Inside Out is also stuffed full of visual delights—not just the astonishing inner worlds and islands that make up Riley’s personality, or the rolling balls of memory carefully processed by the emotions and other denizens of Riley’s inner world, but tiny visual jokes—everything from, okay, slightly self-promoting moments like a clownfish game called Find Me (this is my head smacking my desk) to a movie poster based on the original movie poster created for Vertigo. It’s also funny—with everything from an ongoing joke about Triple Dent gum (I laughed nearly every time), to the image of little creatures dragging “useless” memories of things like the names of Vice Presidents away and dumping them into a void never to be found again (if only because this is a wonderful excuse for pretty much everything in my life so I’m stealing it), to the sendup of a television studio (filming Riley’s dreams), to the glimpses of the inner life or others, to Muppeteers Frank Oz and Dave Goelz suddenly appearing as two guards who should be watching over the gates to Riley’s subconscious and instead are talking about hats.

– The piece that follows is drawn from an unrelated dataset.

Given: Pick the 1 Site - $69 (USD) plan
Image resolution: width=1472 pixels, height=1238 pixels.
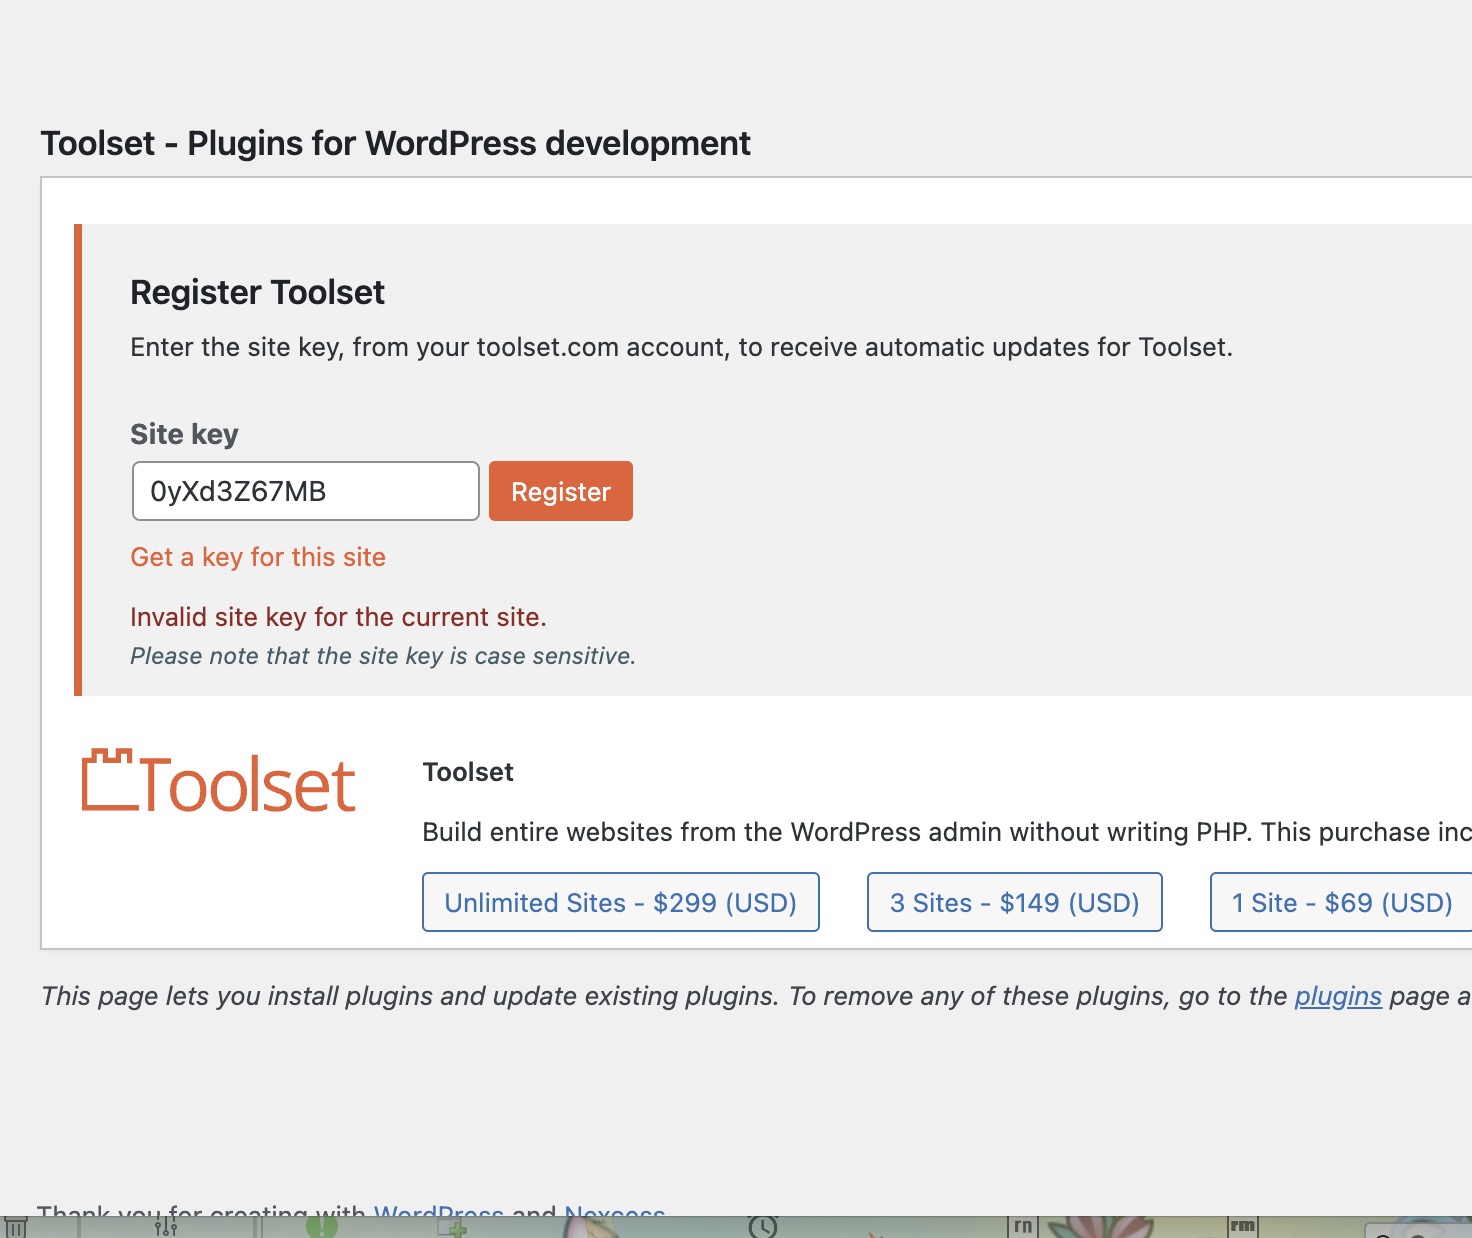Looking at the screenshot, I should (x=1342, y=902).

But I think what makes Inside Out work so well is that even with the silliness of the thought of a television studio setting up work inside the mind of an 11 year old, and the idea of a needing to take a train to get to various places within your mind, and the wildly inventive architecture of the various mental places, all of the Bad Things that happen to Riley in San Francisco are at a realistic 11 year old level: that broccoli pizza; a teacher calling on her on the first day of class; a mistake in hockey tryouts; and—the worst—learning that her best friend back in Minnesota has already met someone really cool, like, sometimes, Skype creates more problems than it solves. All things that adults know are devastating but survivable—but unbearable when you’re eleven, and all realistic choices that ground an otherwise almost over the top creatively film, giving it emotional weight.

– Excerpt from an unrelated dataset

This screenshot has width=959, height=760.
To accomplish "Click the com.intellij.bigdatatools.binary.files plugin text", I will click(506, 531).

I am not alone in this opinion. Inside Out was a decided success, earning $857.6 million at the box office, somewhat making up for the decision to spend all that money to give every emotion character that bubbly look. The film received almost universal critical praise, along with an Academy Award nomination for Best Original Screenplay and an Oscar for Best Animated Film and a Golden Globe Award for Best Animated Feature Film, and multiple other accolades from different groups. Sadness gifs and images were wildly popular, in particular her “Crying helps me to slow down and obsess over the weight of life’s problems,” which I may have used a couple of times myself. (I’m not saying that Sadness is actually me, but she could be.) Disney released the usual merchandise, some of which remains available today, attesting to its popularity.
Not everyone was delighted: Denise Daniels, a child development expert, alleged that Disney and Pixar had stolen her idea in order to make the film, launching a federal lawsuit against Disney in June 2017. Daniels had created her own show depicting emotions as color coded anthropomorphic characters back in 2005, aiming it at preschoolers dealing with various childhood traumas, even uploading an episode up on YouTube in 2007. The case was dismissed in February 2018 by the United States District Court based in Los Angeles.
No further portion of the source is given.